Image source: Getty Images.

so what

So what is bothering cryptocurrency traders today? It may be a lack of leverage.

One of the main articles on Coindesk’s top crypto site this morning is an opinion piece warning about “low system-wide leverage” as crypto exchanges FTX and Binance restrict traders to 20x leverage on their trades – meaning when buying cryptocurrencies, they must now pay 5% upfront on purchase, instead of 1% previously.

Although another exchange, BitMEX (which still allows 100x leverage), tells Coindesk that 100x leverage is “very rare” in its market, and is often a strategy used by traders with the least money available to move the markets, for example. Example, individual investors. In theory at least, restricting the leverage that traders can trade should reduce trading volumes somewhat — which is why Coindesk thinks that price swings in the cryptocurrency market should become “touch manipulation” in the future.

What now

Of course, taming the markets should work in both directions – it should reduce frequency and cap cryptocurrency prices rise (Bad for investors) but also the frequency and maximum with which cryptocurrency prices are made Drops (Good for investors).

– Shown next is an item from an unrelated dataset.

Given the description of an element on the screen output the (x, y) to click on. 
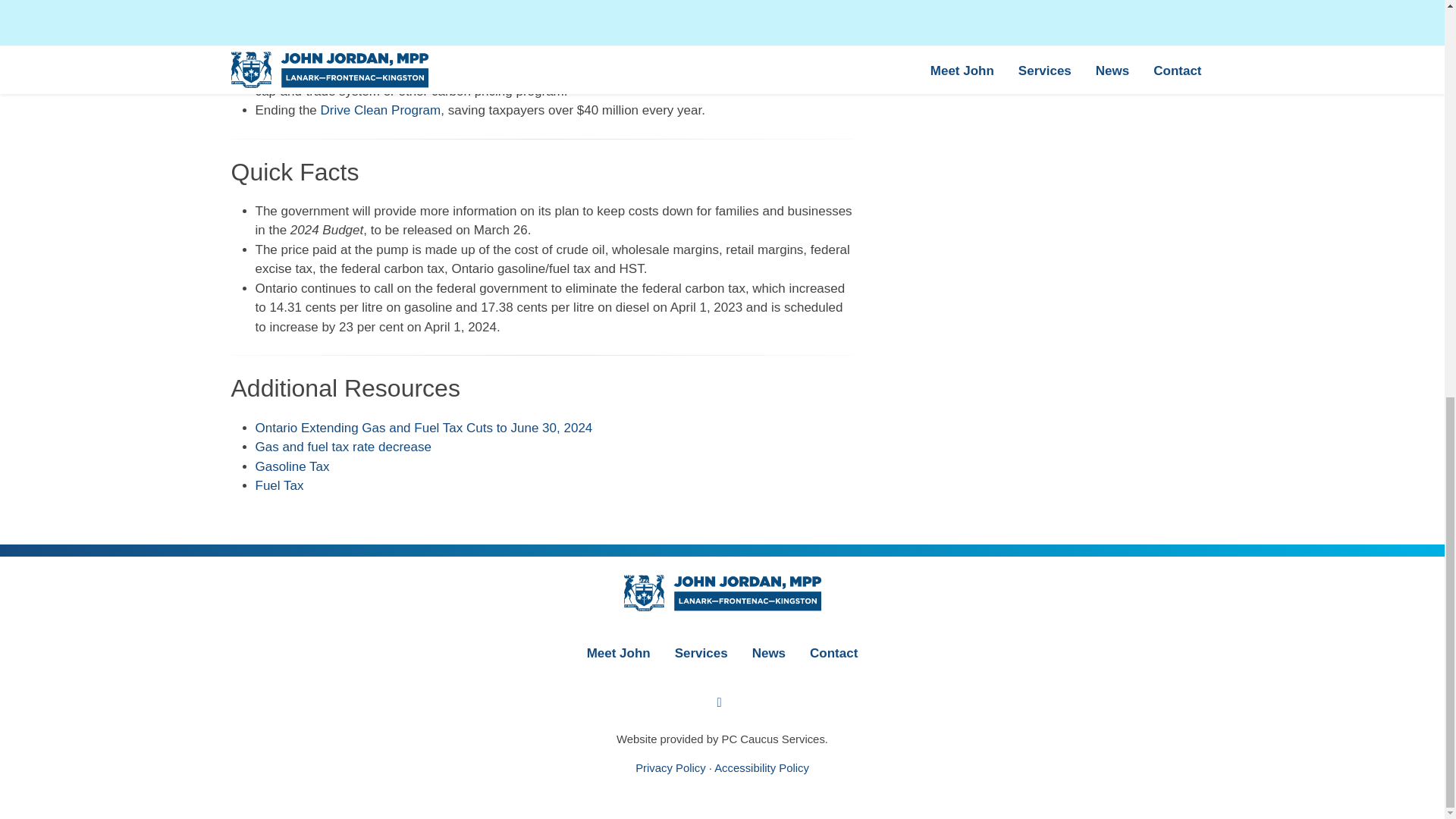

But why would this balancing effect cause Bitcoin, XRP, and Dogecoin prices to drop today? To answer that question, you’ll want to ask John Paulson, the hedge fund trader who became famous in 2008 for shrinking the housing bubble.

In an interview with Bloomberg over the weekend, Paulson talked about the advantages of investing in gold, comparing them to the risks of investing in cryptocurrencies, which he warned is a “bubble” and “a limited supply of nothing.” Paulson explains that cryptocurrencies like Bitcoin and its ilk can go up because there is a limited amount of them you can buy. But simply “there is no intrinsic value to any cryptocurrency,” and for this reason, cryptocurrencies are expected to be – All Cryptocurrencies – “will go to zero” in the end.

An expectation like this, from an investor with Paulson’s reputation, should be the reason why cryptocurrency prices are falling today.

This article represents the opinion of the author, who may disagree with the “official” recommendation position of the Motley Fool Premium Consulting Service. We are diverse! Asking about an investment thesis — even if it’s our own — helps us all think critically about investing and make decisions that help us become smarter, happier, and richer.